RECORDS FOR PROCESSING:
══════
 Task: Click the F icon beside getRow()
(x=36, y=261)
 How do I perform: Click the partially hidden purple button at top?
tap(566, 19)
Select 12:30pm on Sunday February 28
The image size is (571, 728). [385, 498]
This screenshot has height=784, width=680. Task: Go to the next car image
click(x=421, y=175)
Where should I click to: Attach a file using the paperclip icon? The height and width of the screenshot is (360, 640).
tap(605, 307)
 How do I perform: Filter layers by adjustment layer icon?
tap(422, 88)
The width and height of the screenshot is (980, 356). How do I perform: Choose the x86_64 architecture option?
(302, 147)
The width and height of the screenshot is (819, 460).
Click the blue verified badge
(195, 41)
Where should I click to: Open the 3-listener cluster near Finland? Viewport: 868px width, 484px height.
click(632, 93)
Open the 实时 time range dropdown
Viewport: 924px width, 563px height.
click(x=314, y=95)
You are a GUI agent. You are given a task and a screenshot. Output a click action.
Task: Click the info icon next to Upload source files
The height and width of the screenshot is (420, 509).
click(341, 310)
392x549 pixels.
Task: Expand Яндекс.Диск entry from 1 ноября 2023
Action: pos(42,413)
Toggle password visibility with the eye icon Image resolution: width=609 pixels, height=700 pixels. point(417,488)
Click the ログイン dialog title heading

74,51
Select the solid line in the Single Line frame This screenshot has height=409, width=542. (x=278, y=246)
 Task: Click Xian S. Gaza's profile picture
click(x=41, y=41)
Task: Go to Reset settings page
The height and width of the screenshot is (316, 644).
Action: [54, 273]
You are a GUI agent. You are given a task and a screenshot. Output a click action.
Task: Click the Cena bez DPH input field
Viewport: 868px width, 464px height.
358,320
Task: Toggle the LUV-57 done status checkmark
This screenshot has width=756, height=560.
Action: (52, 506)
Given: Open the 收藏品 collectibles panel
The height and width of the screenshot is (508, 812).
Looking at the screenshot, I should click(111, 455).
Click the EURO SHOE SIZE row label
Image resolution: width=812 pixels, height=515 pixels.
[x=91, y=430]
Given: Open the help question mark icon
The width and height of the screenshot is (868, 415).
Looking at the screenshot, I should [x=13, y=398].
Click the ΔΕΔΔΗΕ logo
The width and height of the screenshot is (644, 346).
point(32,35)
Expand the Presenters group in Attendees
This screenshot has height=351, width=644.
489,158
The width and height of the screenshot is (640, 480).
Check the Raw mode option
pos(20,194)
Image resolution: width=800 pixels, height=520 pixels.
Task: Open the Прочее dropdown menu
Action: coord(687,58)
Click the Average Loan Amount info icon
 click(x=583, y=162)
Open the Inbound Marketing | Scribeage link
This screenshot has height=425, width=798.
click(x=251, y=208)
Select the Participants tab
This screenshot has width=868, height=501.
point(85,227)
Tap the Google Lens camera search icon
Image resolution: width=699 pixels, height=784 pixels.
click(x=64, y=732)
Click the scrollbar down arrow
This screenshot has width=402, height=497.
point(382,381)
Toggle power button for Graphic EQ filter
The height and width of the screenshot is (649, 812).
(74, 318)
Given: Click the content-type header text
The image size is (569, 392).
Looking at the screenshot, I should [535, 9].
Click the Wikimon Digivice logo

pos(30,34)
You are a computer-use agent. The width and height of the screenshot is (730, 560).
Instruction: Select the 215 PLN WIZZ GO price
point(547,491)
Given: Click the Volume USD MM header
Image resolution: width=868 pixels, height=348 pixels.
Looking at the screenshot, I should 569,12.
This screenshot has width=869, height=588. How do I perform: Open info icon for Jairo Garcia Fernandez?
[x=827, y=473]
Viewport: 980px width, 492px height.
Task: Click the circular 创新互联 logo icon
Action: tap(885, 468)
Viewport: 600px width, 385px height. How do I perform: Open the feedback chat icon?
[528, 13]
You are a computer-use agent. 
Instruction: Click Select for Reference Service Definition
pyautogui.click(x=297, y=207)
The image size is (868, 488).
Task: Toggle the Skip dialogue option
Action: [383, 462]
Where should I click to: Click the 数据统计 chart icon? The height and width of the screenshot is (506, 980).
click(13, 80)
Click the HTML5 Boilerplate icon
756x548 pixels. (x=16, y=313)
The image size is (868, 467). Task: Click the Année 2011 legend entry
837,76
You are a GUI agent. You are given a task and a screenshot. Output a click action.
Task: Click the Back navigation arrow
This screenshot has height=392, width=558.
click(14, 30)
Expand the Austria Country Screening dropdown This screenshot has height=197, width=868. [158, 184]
══════
EXERCISE GOAL: Every entry must be duplicated exactly as it stands.

EXERCISE RESULT:
 Task: Click the F icon beside getRow()
(x=36, y=261)
 How do I perform: Click the partially hidden purple button at top?
tap(566, 19)
Select 12:30pm on Sunday February 28
The image size is (571, 728). [385, 498]
This screenshot has height=784, width=680. Task: Go to the next car image
click(x=421, y=175)
Where should I click to: Attach a file using the paperclip icon? The height and width of the screenshot is (360, 640).
tap(605, 307)
 How do I perform: Filter layers by adjustment layer icon?
tap(422, 88)
The width and height of the screenshot is (980, 356). How do I perform: Choose the x86_64 architecture option?
(302, 147)
The width and height of the screenshot is (819, 460).
Click the blue verified badge
(195, 41)
Where should I click to: Open the 3-listener cluster near Finland? Viewport: 868px width, 484px height.
click(632, 93)
Open the 实时 time range dropdown
Viewport: 924px width, 563px height.
click(x=314, y=95)
You are a GUI agent. You are given a task and a screenshot. Output a click action.
Task: Click the info icon next to Upload source files
The height and width of the screenshot is (420, 509).
click(341, 310)
392x549 pixels.
Task: Expand Яндекс.Диск entry from 1 ноября 2023
Action: pos(42,413)
Toggle password visibility with the eye icon Image resolution: width=609 pixels, height=700 pixels. point(417,488)
Click the ログイン dialog title heading

74,51
Select the solid line in the Single Line frame This screenshot has height=409, width=542. (x=278, y=246)
 Task: Click Xian S. Gaza's profile picture
click(x=41, y=41)
Task: Go to Reset settings page
The height and width of the screenshot is (316, 644).
Action: [54, 273]
You are a GUI agent. You are given a task and a screenshot. Output a click action.
Task: Click the Cena bez DPH input field
Viewport: 868px width, 464px height.
358,320
Task: Toggle the LUV-57 done status checkmark
This screenshot has width=756, height=560.
Action: (52, 506)
Given: Open the 收藏品 collectibles panel
The height and width of the screenshot is (508, 812).
Looking at the screenshot, I should click(111, 455).
Click the EURO SHOE SIZE row label
Image resolution: width=812 pixels, height=515 pixels.
[x=91, y=430]
Given: Open the help question mark icon
The width and height of the screenshot is (868, 415).
Looking at the screenshot, I should [x=13, y=398].
Click the ΔΕΔΔΗΕ logo
The width and height of the screenshot is (644, 346).
point(32,35)
Expand the Presenters group in Attendees
This screenshot has height=351, width=644.
489,158
The width and height of the screenshot is (640, 480).
Check the Raw mode option
pos(20,194)
Image resolution: width=800 pixels, height=520 pixels.
Task: Open the Прочее dropdown menu
Action: coord(687,58)
Click the Average Loan Amount info icon
 click(x=583, y=162)
Open the Inbound Marketing | Scribeage link
This screenshot has height=425, width=798.
click(x=251, y=208)
Select the Participants tab
This screenshot has width=868, height=501.
point(85,227)
Tap the Google Lens camera search icon
Image resolution: width=699 pixels, height=784 pixels.
click(x=64, y=732)
Click the scrollbar down arrow
This screenshot has width=402, height=497.
point(382,381)
Toggle power button for Graphic EQ filter
The height and width of the screenshot is (649, 812).
(74, 318)
Given: Click the content-type header text
The image size is (569, 392).
Looking at the screenshot, I should [535, 9].
Click the Wikimon Digivice logo

pos(30,34)
You are a computer-use agent. The width and height of the screenshot is (730, 560).
Instruction: Select the 215 PLN WIZZ GO price
point(547,491)
Given: Click the Volume USD MM header
Image resolution: width=868 pixels, height=348 pixels.
Looking at the screenshot, I should 569,12.
This screenshot has width=869, height=588. How do I perform: Open info icon for Jairo Garcia Fernandez?
[x=827, y=473]
Viewport: 980px width, 492px height.
Task: Click the circular 创新互联 logo icon
Action: tap(885, 468)
Viewport: 600px width, 385px height. How do I perform: Open the feedback chat icon?
[528, 13]
You are a computer-use agent. 
Instruction: Click Select for Reference Service Definition
pyautogui.click(x=297, y=207)
The image size is (868, 488).
Task: Toggle the Skip dialogue option
Action: [383, 462]
Where should I click to: Click the 数据统计 chart icon? The height and width of the screenshot is (506, 980).
click(13, 80)
Click the HTML5 Boilerplate icon
756x548 pixels. (x=16, y=313)
The image size is (868, 467). Task: Click the Année 2011 legend entry
837,76
You are a GUI agent. You are given a task and a screenshot. Output a click action.
Task: Click the Back navigation arrow
This screenshot has height=392, width=558.
click(14, 30)
Expand the Austria Country Screening dropdown This screenshot has height=197, width=868. [158, 184]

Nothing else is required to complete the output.